▶ [Your assignment]
What is needed is an exact transcription of every record.

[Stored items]
# # #
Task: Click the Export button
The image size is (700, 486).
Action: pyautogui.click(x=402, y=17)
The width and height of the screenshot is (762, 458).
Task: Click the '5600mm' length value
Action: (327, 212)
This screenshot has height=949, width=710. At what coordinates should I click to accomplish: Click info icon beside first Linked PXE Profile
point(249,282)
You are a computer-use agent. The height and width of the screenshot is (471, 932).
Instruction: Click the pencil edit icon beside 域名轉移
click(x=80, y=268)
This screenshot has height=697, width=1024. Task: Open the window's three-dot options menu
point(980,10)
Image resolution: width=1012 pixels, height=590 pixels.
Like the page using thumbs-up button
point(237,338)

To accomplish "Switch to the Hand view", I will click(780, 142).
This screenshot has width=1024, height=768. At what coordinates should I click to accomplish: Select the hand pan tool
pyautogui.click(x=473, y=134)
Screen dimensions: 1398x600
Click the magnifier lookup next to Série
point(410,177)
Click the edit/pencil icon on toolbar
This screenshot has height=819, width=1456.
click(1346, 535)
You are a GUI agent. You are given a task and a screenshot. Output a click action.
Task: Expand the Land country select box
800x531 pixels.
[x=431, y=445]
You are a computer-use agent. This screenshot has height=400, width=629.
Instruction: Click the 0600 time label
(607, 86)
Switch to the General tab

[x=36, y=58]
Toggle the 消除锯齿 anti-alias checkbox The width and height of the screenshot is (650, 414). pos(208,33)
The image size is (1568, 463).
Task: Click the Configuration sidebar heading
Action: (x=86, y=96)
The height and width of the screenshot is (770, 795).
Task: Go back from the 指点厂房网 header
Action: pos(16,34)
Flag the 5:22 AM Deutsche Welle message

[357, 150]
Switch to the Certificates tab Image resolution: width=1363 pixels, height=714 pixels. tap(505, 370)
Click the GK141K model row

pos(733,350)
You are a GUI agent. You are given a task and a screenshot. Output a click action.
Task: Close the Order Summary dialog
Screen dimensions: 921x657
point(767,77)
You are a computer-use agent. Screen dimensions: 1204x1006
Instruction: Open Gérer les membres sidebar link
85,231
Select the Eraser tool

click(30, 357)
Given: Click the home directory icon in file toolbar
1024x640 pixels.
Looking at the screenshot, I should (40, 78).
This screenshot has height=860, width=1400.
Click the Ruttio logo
# # #
▶ [Your solution]
Task: Click the Export button
The image size is (700, 486).
Action: pyautogui.click(x=402, y=17)
The width and height of the screenshot is (762, 458).
Task: Click the '5600mm' length value
Action: (327, 212)
This screenshot has height=949, width=710. At what coordinates should I click to accomplish: Click info icon beside first Linked PXE Profile
point(249,282)
You are a computer-use agent. The height and width of the screenshot is (471, 932).
Instruction: Click the pencil edit icon beside 域名轉移
click(x=80, y=268)
This screenshot has height=697, width=1024. Task: Open the window's three-dot options menu
point(980,10)
Image resolution: width=1012 pixels, height=590 pixels.
Like the page using thumbs-up button
point(237,338)

To accomplish "Switch to the Hand view", I will click(780, 142).
This screenshot has width=1024, height=768. At what coordinates should I click to accomplish: Select the hand pan tool
pyautogui.click(x=473, y=134)
Screen dimensions: 1398x600
Click the magnifier lookup next to Série
point(410,177)
Click the edit/pencil icon on toolbar
This screenshot has height=819, width=1456.
click(1346, 535)
You are a GUI agent. You are given a task and a screenshot. Output a click action.
Task: Expand the Land country select box
800x531 pixels.
[x=431, y=445]
You are a computer-use agent. This screenshot has height=400, width=629.
Instruction: Click the 0600 time label
(607, 86)
Switch to the General tab

[x=36, y=58]
Toggle the 消除锯齿 anti-alias checkbox The width and height of the screenshot is (650, 414). pos(208,33)
The image size is (1568, 463).
Task: Click the Configuration sidebar heading
Action: (x=86, y=96)
The height and width of the screenshot is (770, 795).
Task: Go back from the 指点厂房网 header
Action: pos(16,34)
Flag the 5:22 AM Deutsche Welle message

[357, 150]
Switch to the Certificates tab Image resolution: width=1363 pixels, height=714 pixels. tap(505, 370)
Click the GK141K model row

pos(733,350)
You are a GUI agent. You are given a task and a screenshot. Output a click action.
Task: Close the Order Summary dialog
Screen dimensions: 921x657
point(767,77)
You are a computer-use agent. Screen dimensions: 1204x1006
Instruction: Open Gérer les membres sidebar link
85,231
Select the Eraser tool

click(30, 357)
Given: Click the home directory icon in file toolbar
1024x640 pixels.
Looking at the screenshot, I should (40, 78).
This screenshot has height=860, width=1400.
Click the Ruttio logo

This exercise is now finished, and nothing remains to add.